Le développement de grandes banques universelles en Europe et de banques nombreuses, mais beaucoup plus petites, combinées aux marchés financiers aux États-Unis s'explique aussi par des décisions réglementaires et des politiques publiques divergentes de part et d'autre de l'Atlantique.
Ainsi, aux États-Unis, le Glass Steagall Act de 1933 (en vigueur jusqu'en 1999) restreignait les activités bancaires et imposait notamment une stricte séparation des activités bancaires entre banques de détail, banques d'investissement et sociétés de placement. Cela a conduit à l'émergence et au développement d'institutions spécialisées et à la mise en place d'infrastructures de marché dès les années 1930. Par ailleurs, le McFadden Act de 1927 (abrogé en 1994) imposait des restrictions géographiques au système bancaire américain. Les banques étaient confinées à leur État d'origine, ce qui limitait leur capacité à financer les grandes entreprises nationales qui se sont dès lors tournées vers le marché obligataire pour se financer. En outre, la réglementation Q, mise en place en 1930 et abrogée en 1980, a plafonné la rémunération des dépôts bancaires, menant ainsi à la création d'institutions alternatives destinées à récolter et à investir l'épargne tels que les fonds monétaires (money market funds) et les fonds communs de placement (mutual funds). Enfin la législation américaine3 tend toujours à limiter la taille des banques en leur interdisant d'acquérir d'autres banques lorsqu'elles représentent déjà plus de 10 % de l'ensemble des dépôts américains4.

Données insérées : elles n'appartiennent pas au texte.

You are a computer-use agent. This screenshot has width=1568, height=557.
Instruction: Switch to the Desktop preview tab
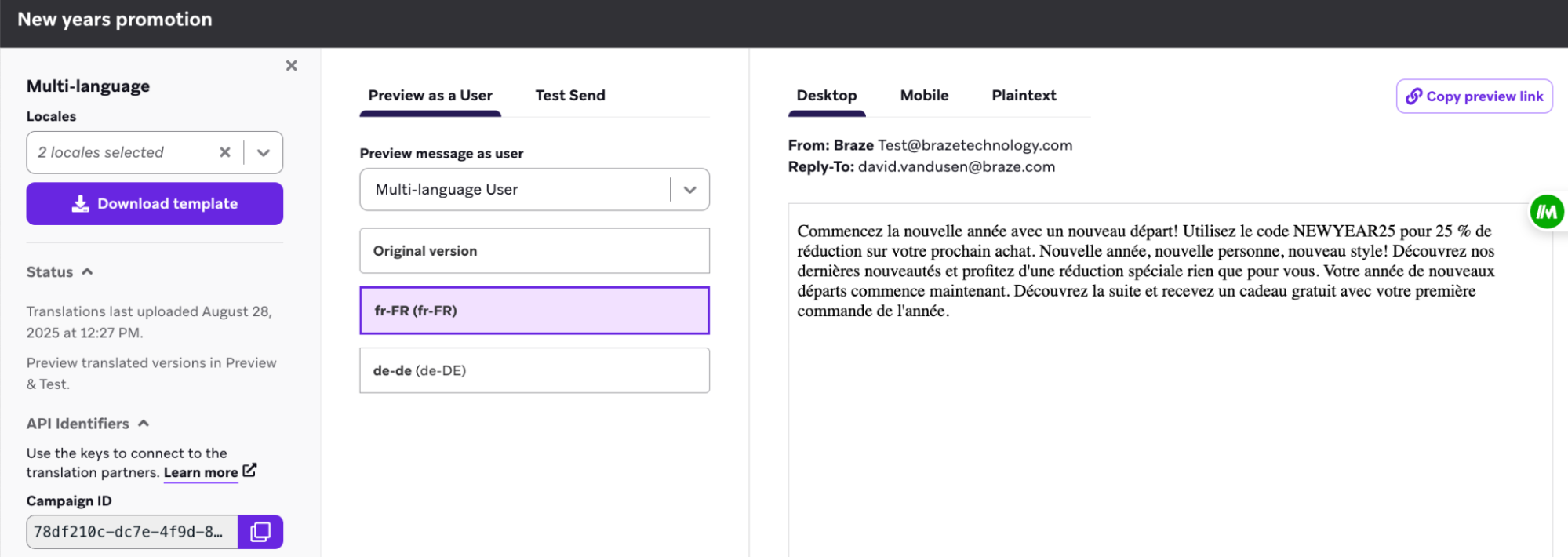point(826,96)
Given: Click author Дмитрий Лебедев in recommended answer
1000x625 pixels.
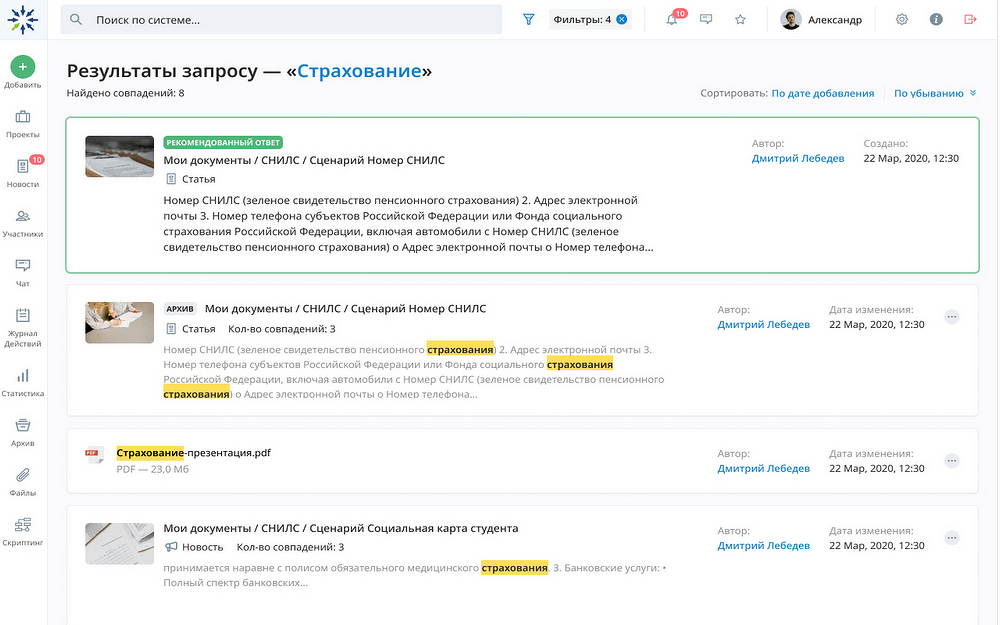Looking at the screenshot, I should click(798, 158).
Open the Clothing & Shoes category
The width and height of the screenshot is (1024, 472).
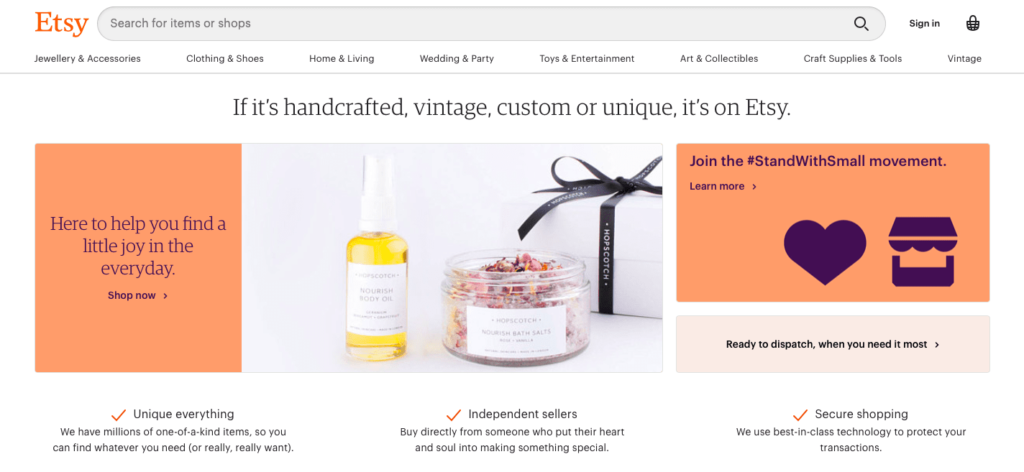pos(225,59)
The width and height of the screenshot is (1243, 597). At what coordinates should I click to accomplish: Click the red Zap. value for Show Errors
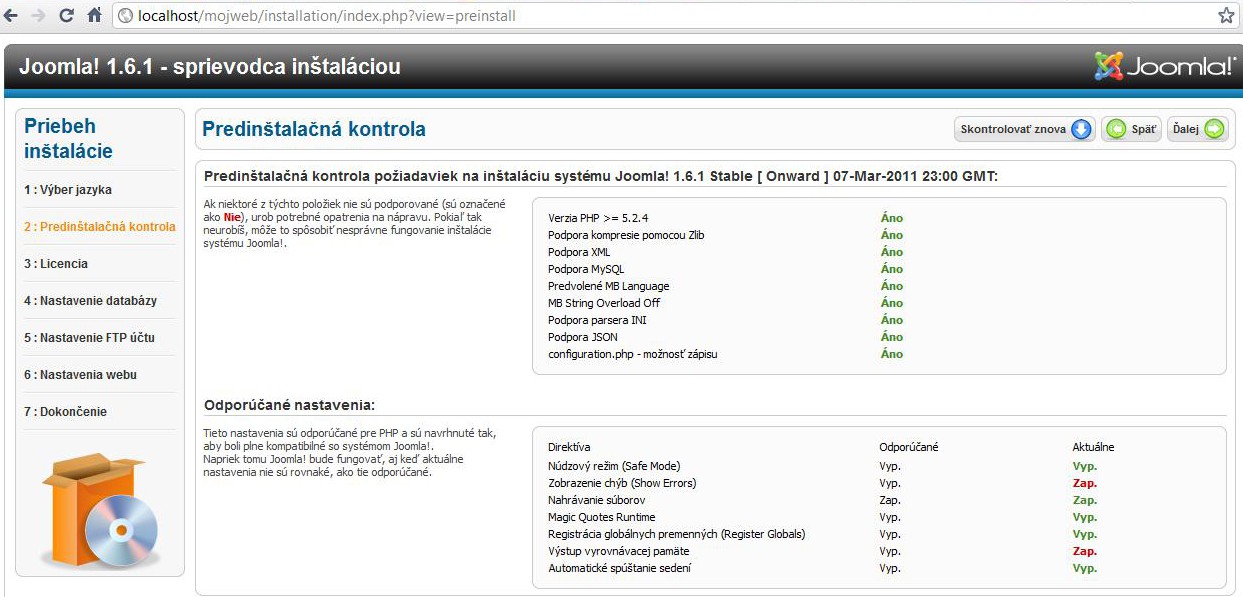click(x=1084, y=483)
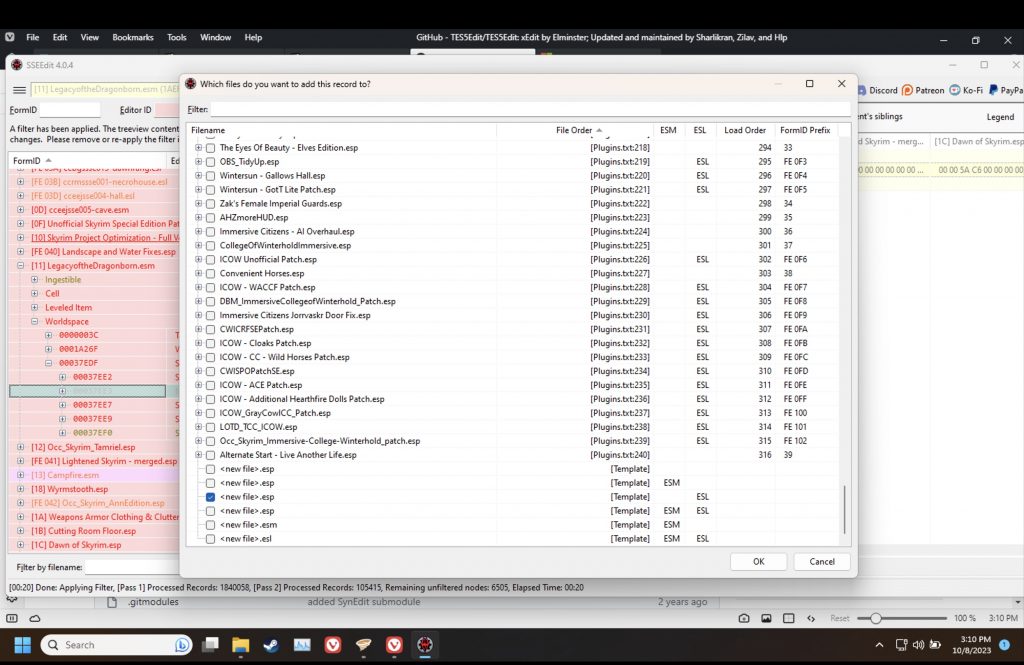This screenshot has width=1024, height=665.
Task: Click the Cancel button
Action: 821,561
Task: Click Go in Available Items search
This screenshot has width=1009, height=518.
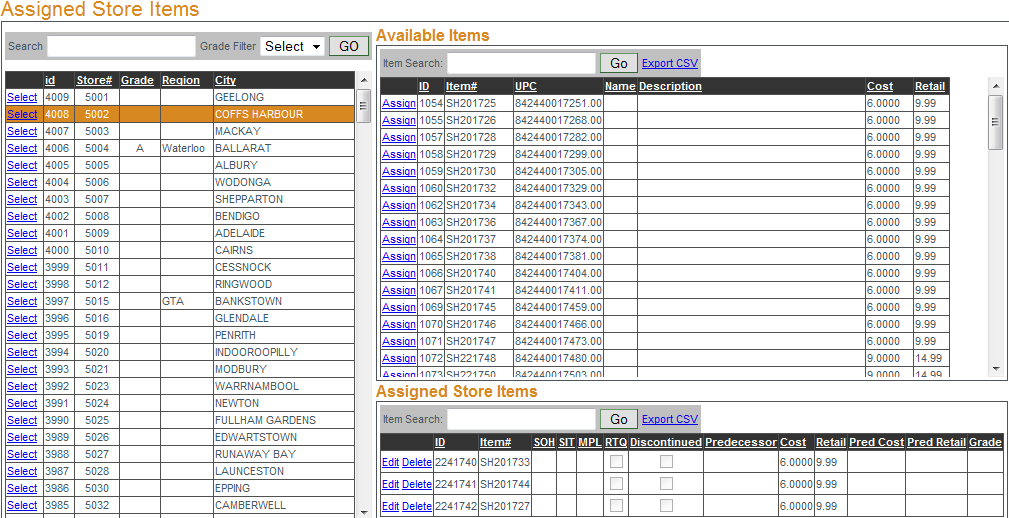Action: (x=618, y=63)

Au contraire, les pays européens ont eu tendance à laisser se développer des champions nationaux dans le secteur bancaire, dans le but de conquérir le marché unique européen et/ou d'éviter des rachats par des banques étrangères. L'unification du système financier européen par l'abolition des contrôles de capitaux à la fin des années 1980 et la création de l'euro ont encore renforcé cette tendance (Véron, 2013). Certains superviseurs bancaires nationaux ont alors adopté une politique laxiste et ont laissé certaines banques atteindre une taille surdimensionnée. La perception que celles-ci bénéficiaient d'une garantie implicite des gouvernements car elles étaient trop importantes pour faire faillite (too big to fail) leur donnait un avantage comparatif supplémentaire face aux autres acteurs du système financier, ce qui renforçait encore leur croissance excessive. Pendant la crise financière européenne, ce problème d'indulgence prudentielle (supervisory forebearance) continuait de se manifester lorsque les superviseurs au courant des problèmes de certaines banques ont préféré ne pas les divulguer en espérant que la situation économique et financière s'améliorerait et que cela viendrait améliorer la situation financière des banques. Cette complaisance entre les banques et les autorités nationales était encore amplifiée par les liens existant dans certains pays européens entre les banques et les élites gouvernementales. Hau et Thum (2009) ont ainsi montré que les banques publiques régionales allemandes (Landesbanken), dont les conseils de surveillance intégraient des hommes politiques, dégageaient des performances largement inférieures aux autres banques et avaient été beaucoup plus affectées par la crise. De leur côté, Cuñat et Garicano (2009) montraient qu'en Espagne, les gestionnaires de banques sans qualifications financières, mais avec des relations politiques avaient tendance à accorder plus de prêts immobiliers que les autres avant la crise.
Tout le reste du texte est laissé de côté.